» **Job A**
Rewrite every line of the records below as a numbered list, skipping blank lines and leaving the pictures out.

--- start Document passage ---

2001 ABitofProgressinLanguageModelin

From GM-RKB
Jump to navigation Jump to search

Subject Headings: Language Modeling, N-Gram Language Model, Trigram Language Model, Smoothed N-Gram Language Model, Katz-Smoothed Trigram Model, Caching-based Language Model, Clustering-based Language Model, Higher-Order N-Gram Language Model, Skipping Language Model, Sentence-Mixture Language Model.

Notes

Cited By

Quotes

Abstract

In the past several years, a number of different language modeling improvements over simple trigram models have been found, including caching, higher-order n-grams, skipping, interpolated Kneser-Ney smoothing, and clustering. We present explorations of variations on, or of the limits of, each of these techniques, including showing that sentence mixture models may have more potential. While all of these techniques have been studied separately, they have rarely been studied in combination. We compare a combination of all techniques together to a Katz smoothed trigram model with no count cutoffs. We achieve perplexity reductions between 38 and 50% (1 bit of entropy), depending on training data size, as well as a word error rate reduction of 8.9%. Our perplexity reductions are perhaps the highest reported compared to a fair baseline.

--- end Document passage ---

» **Job B**
Reproduce the language modeling abstract above word for word from "In the past" to "a fair baseline.".

--- start Data supplied ---

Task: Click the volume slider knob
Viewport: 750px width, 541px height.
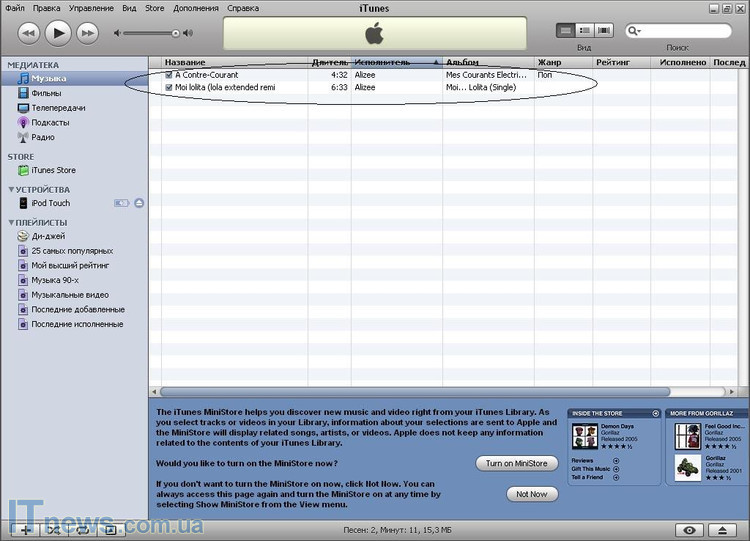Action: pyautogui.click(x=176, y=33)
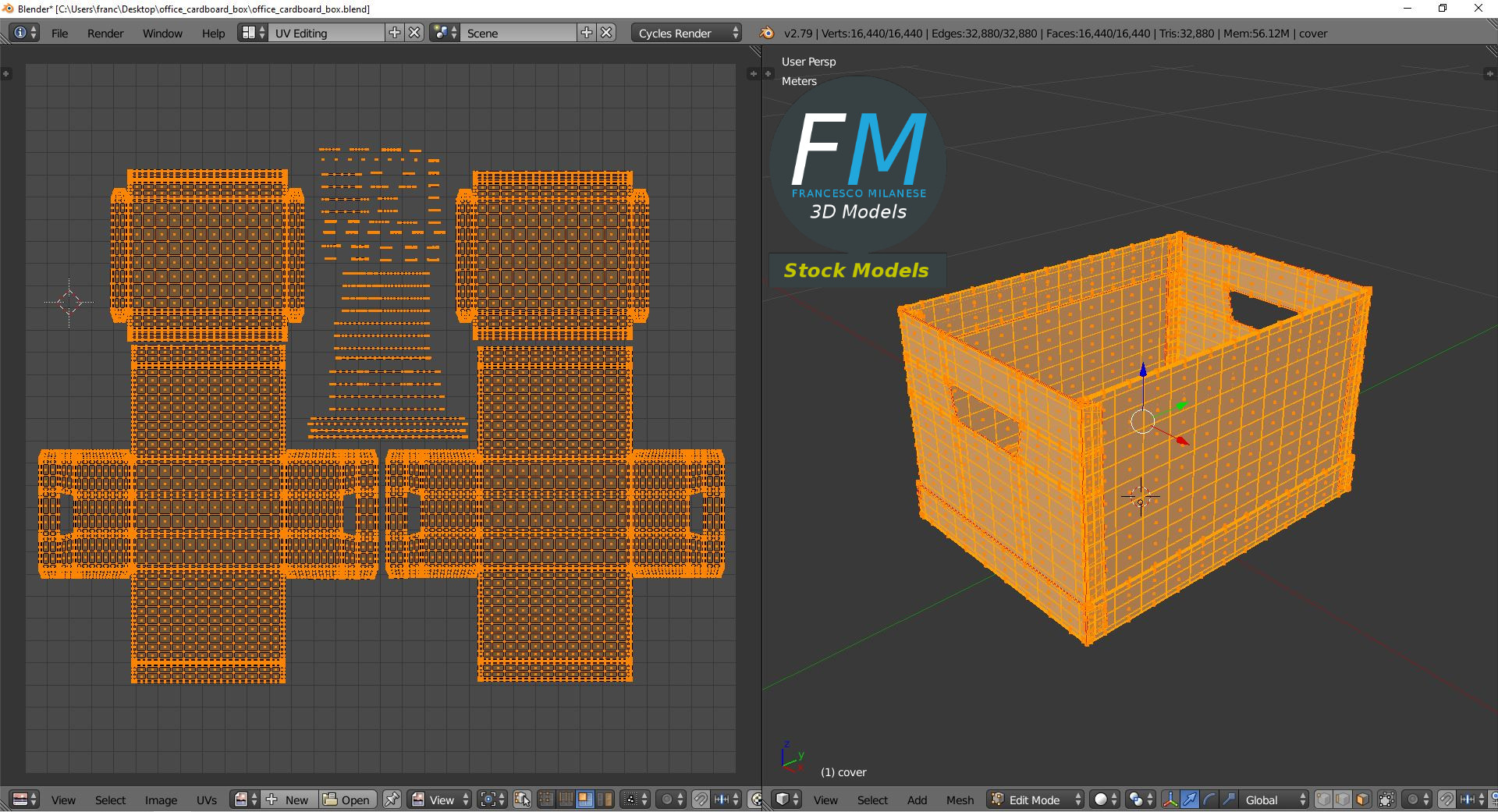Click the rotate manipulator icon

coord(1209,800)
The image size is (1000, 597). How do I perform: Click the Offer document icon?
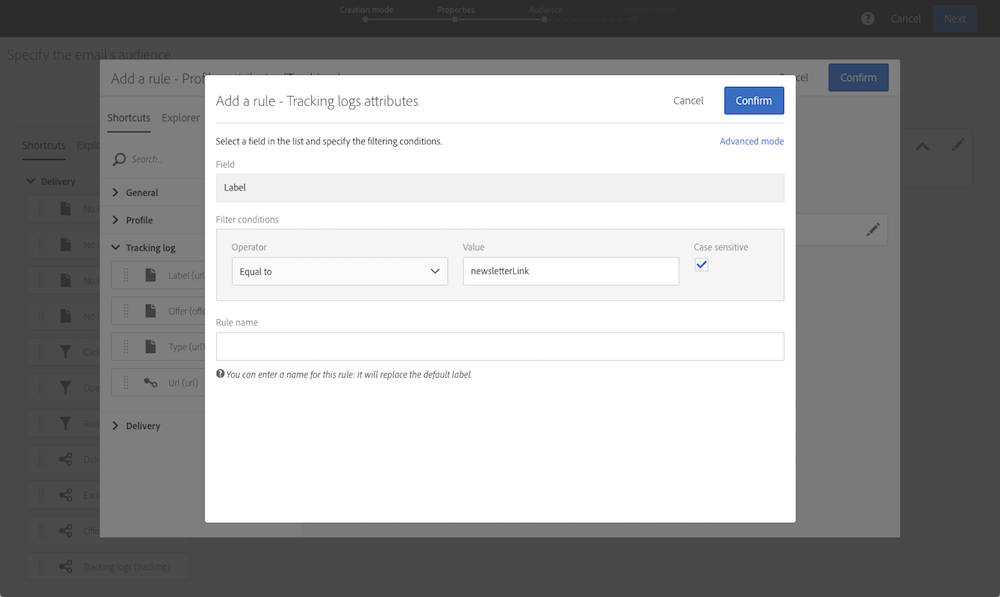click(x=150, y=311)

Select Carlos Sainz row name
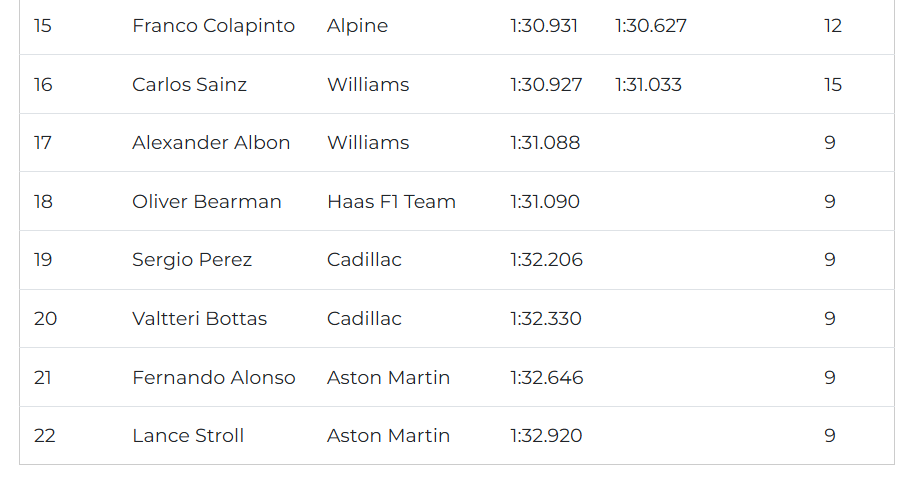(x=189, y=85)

--- end Data supplied ---

» **Exercise response A**
1. Task: Click the volume slider knob
2. Viewport: 750px width, 541px height.
3. Action: pyautogui.click(x=176, y=33)
4. Click the rotate manipulator icon
5. coord(1209,800)
6. The image size is (1000, 597). How do I perform: Click the Offer document icon?
7. click(x=150, y=311)
8. Select Carlos Sainz row name
9. (x=189, y=85)

» **Exercise response B**
In the past several years, a number of different language modeling improvements over simple trigram models have been found, including caching, higher-order n-grams, skipping, interpolated Kneser-Ney smoothing, and clustering. We present explorations of variations on, or of the limits of, each of these techniques, including showing that sentence mixture models may have more potential. While all of these techniques have been studied separately, they have rarely been studied in combination. We compare a combination of all techniques together to a Katz smoothed trigram model with no count cutoffs. We achieve perplexity reductions between 38 and 50% (1 bit of entropy), depending on training data size, as well as a word error rate reduction of 8.9%. Our perplexity reductions are perhaps the highest reported compared to a fair baseline.